# Directions
The whole listing must be printed again without any alteration.
──────
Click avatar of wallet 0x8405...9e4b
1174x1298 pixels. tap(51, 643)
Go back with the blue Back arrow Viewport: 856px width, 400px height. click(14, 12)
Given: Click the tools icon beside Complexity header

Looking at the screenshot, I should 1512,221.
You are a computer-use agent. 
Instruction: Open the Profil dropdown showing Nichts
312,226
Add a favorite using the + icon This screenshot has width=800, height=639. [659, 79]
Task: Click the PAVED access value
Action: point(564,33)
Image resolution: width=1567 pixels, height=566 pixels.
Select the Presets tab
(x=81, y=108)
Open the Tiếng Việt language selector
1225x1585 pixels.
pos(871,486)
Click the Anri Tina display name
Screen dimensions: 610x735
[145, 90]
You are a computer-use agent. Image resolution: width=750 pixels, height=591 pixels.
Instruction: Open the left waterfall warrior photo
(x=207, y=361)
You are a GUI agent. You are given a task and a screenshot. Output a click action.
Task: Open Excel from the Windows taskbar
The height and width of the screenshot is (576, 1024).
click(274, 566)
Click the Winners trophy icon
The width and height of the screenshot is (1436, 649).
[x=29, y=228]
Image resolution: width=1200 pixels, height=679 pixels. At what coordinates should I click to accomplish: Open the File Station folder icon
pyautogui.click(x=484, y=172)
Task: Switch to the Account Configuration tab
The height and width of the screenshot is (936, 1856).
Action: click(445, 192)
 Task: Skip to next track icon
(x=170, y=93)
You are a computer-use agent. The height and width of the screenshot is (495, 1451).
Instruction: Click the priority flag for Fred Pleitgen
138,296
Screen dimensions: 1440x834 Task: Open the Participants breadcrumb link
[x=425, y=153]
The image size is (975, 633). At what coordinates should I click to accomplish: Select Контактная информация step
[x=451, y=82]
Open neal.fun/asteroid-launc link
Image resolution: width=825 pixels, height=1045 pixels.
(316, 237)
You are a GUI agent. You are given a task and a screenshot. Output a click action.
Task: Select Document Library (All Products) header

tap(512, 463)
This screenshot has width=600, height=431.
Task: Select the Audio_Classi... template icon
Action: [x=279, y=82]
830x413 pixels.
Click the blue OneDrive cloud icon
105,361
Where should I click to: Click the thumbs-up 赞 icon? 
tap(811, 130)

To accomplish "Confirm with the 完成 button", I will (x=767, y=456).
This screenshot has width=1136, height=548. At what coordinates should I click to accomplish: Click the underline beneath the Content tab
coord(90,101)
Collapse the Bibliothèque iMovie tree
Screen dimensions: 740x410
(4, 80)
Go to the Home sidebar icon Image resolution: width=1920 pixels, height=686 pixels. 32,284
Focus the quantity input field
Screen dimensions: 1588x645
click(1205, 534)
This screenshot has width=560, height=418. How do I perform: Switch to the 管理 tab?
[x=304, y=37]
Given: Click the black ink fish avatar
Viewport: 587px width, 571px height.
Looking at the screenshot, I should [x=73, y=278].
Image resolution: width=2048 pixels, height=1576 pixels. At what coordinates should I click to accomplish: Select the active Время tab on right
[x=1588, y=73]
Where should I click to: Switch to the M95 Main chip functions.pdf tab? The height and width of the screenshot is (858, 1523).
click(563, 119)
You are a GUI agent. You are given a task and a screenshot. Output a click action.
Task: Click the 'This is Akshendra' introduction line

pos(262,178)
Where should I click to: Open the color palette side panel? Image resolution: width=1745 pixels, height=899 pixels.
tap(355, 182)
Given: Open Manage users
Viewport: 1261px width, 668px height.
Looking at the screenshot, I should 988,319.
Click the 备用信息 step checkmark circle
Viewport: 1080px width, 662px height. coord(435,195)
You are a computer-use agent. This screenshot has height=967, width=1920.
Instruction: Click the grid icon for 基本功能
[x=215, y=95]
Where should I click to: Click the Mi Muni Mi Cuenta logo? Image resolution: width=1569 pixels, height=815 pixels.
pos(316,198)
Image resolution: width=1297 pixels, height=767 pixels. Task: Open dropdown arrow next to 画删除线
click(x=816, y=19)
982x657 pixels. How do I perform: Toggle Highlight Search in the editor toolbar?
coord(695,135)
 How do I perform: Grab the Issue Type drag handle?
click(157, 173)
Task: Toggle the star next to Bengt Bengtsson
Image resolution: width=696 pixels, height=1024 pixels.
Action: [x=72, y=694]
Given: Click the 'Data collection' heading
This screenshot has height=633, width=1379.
──────
# Completed exercise
Click avatar of wallet 0x8405...9e4b
1174x1298 pixels. tap(51, 643)
Go back with the blue Back arrow Viewport: 856px width, 400px height. click(14, 12)
Given: Click the tools icon beside Complexity header

Looking at the screenshot, I should 1512,221.
You are a computer-use agent. 
Instruction: Open the Profil dropdown showing Nichts
312,226
Add a favorite using the + icon This screenshot has width=800, height=639. [659, 79]
Task: Click the PAVED access value
Action: point(564,33)
Image resolution: width=1567 pixels, height=566 pixels.
Select the Presets tab
(x=81, y=108)
Open the Tiếng Việt language selector
1225x1585 pixels.
pos(871,486)
Click the Anri Tina display name
Screen dimensions: 610x735
[145, 90]
You are a computer-use agent. Image resolution: width=750 pixels, height=591 pixels.
Instruction: Open the left waterfall warrior photo
(x=207, y=361)
You are a GUI agent. You are given a task and a screenshot. Output a click action.
Task: Open Excel from the Windows taskbar
The height and width of the screenshot is (576, 1024).
click(274, 566)
Click the Winners trophy icon
The width and height of the screenshot is (1436, 649).
[x=29, y=228]
Image resolution: width=1200 pixels, height=679 pixels. At what coordinates should I click to accomplish: Open the File Station folder icon
pyautogui.click(x=484, y=172)
Task: Switch to the Account Configuration tab
The height and width of the screenshot is (936, 1856).
Action: click(445, 192)
 Task: Skip to next track icon
(x=170, y=93)
You are a computer-use agent. The height and width of the screenshot is (495, 1451).
Instruction: Click the priority flag for Fred Pleitgen
138,296
Screen dimensions: 1440x834 Task: Open the Participants breadcrumb link
[x=425, y=153]
The image size is (975, 633). At what coordinates should I click to accomplish: Select Контактная информация step
[x=451, y=82]
Open neal.fun/asteroid-launc link
Image resolution: width=825 pixels, height=1045 pixels.
(316, 237)
You are a GUI agent. You are given a task and a screenshot. Output a click action.
Task: Select Document Library (All Products) header

tap(512, 463)
This screenshot has width=600, height=431.
Task: Select the Audio_Classi... template icon
Action: [x=279, y=82]
830x413 pixels.
Click the blue OneDrive cloud icon
105,361
Where should I click to: Click the thumbs-up 赞 icon? 
tap(811, 130)

To accomplish "Confirm with the 完成 button", I will (x=767, y=456).
This screenshot has width=1136, height=548. At what coordinates should I click to accomplish: Click the underline beneath the Content tab
coord(90,101)
Collapse the Bibliothèque iMovie tree
Screen dimensions: 740x410
(4, 80)
Go to the Home sidebar icon Image resolution: width=1920 pixels, height=686 pixels. 32,284
Focus the quantity input field
Screen dimensions: 1588x645
click(1205, 534)
This screenshot has width=560, height=418. How do I perform: Switch to the 管理 tab?
[x=304, y=37]
Given: Click the black ink fish avatar
Viewport: 587px width, 571px height.
Looking at the screenshot, I should [x=73, y=278].
Image resolution: width=2048 pixels, height=1576 pixels. At what coordinates should I click to accomplish: Select the active Время tab on right
[x=1588, y=73]
Where should I click to: Switch to the M95 Main chip functions.pdf tab? The height and width of the screenshot is (858, 1523).
click(563, 119)
You are a GUI agent. You are given a task and a screenshot. Output a click action.
Task: Click the 'This is Akshendra' introduction line

pos(262,178)
Where should I click to: Open the color palette side panel? Image resolution: width=1745 pixels, height=899 pixels.
tap(355, 182)
Given: Open Manage users
Viewport: 1261px width, 668px height.
Looking at the screenshot, I should 988,319.
Click the 备用信息 step checkmark circle
Viewport: 1080px width, 662px height. coord(435,195)
You are a computer-use agent. This screenshot has height=967, width=1920.
Instruction: Click the grid icon for 基本功能
[x=215, y=95]
Where should I click to: Click the Mi Muni Mi Cuenta logo? Image resolution: width=1569 pixels, height=815 pixels.
pos(316,198)
Image resolution: width=1297 pixels, height=767 pixels. Task: Open dropdown arrow next to 画删除线
click(x=816, y=19)
982x657 pixels. How do I perform: Toggle Highlight Search in the editor toolbar?
coord(695,135)
 How do I perform: Grab the Issue Type drag handle?
click(157, 173)
Task: Toggle the star next to Bengt Bengtsson
Image resolution: width=696 pixels, height=1024 pixels.
Action: [x=72, y=694]
Given: Click the 'Data collection' heading
This screenshot has height=633, width=1379.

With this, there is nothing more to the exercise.